Chapter 014 Star Veil
The fire didn't snap or crackle. It hummed.
I stared into the heart of it, watching the flames shift from orange to a bruised, sickly violet. It sounded like a tuning fork struck against bone, a low vibration that rattled the fillings in my teeth.
"This," the Chronicler said, not looking up from his book, "is inconvenient."
I looked up. Then I wished I hadn't.
The sky was gone. Or rather, the thing that usually pretended to be the sky-the darkness, the stars, the clouds-had been peeled back like the skin of a grape. Beneath it, the universe was a raw, exposed lattice of silver threads. They stretched from horizon to horizon, pulsing with a light that hurt to look at. It wasn't just light; it was structure. The support beams of reality, stripped naked.
"What is that?" Aria asked. Her voice was small. She was sitting on a mossy log, knees pulled to her chest, clutching a can of warm soda like it was a holy relic.
"The Star Veil," Sylith said. The spider-woman was hanging upside down from a branch, her multiple eyes reflecting the silver web above. "It happens every five hundred and seventy years. give or take a decade."
"And what does it do?" I asked. My voice sounded scraped raw. The corruption in my veins, usually a dull roar, had quieted to a watchful hiss. It liked this light. That worried me.
"Thins the walls," Sylith replied.
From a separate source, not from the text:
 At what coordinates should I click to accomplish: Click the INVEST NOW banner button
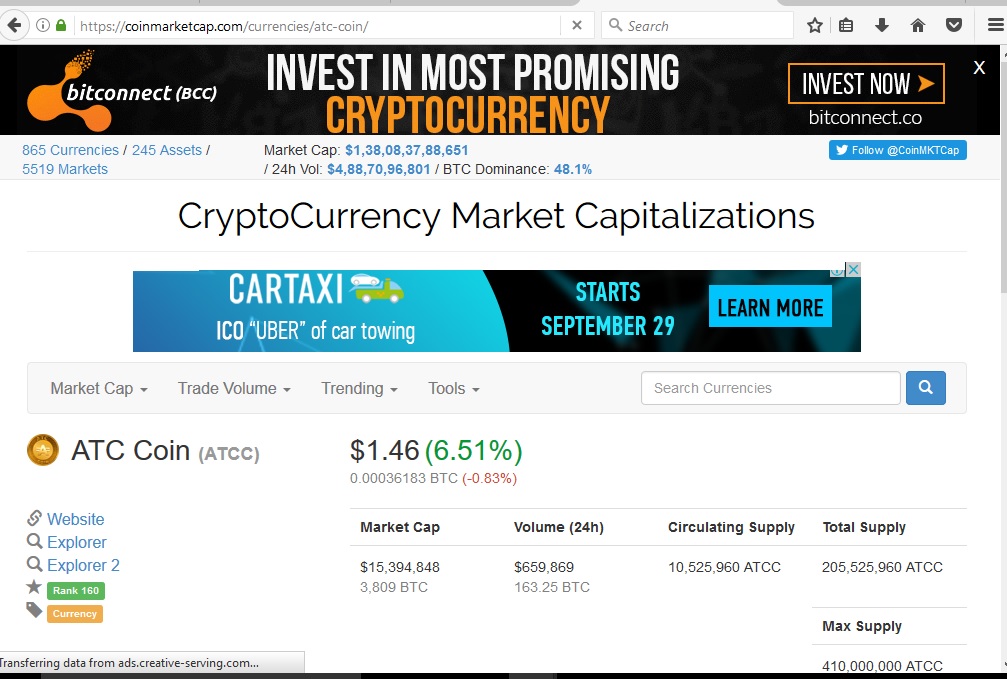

She dropped a line of silk and lowered herself closer to the fire. "Between here and there. Between waking and dreaming. Reality gets... porous."
Aria rubbed her neck. The amber marks there were glowing, spreading upward like ivy seeking the sun. "I feel weird. Like I've had too much caffeine and a Benadryl at the same time."
"It's the resonance," I said. I stood up, needing to move. The Glade felt smaller tonight. Claustrophobic. Or maybe that was just me. Vahr's ghost-Nim, as Zephyran called him-was flickering in the corner of my vision, a silent glitch in the air. He hadn't moved in hours. "Keep your mental shields up. If the walls are thin, things bleed through."
"Joy," Aria muttered. "Just what I wanted. Cosmic leakage."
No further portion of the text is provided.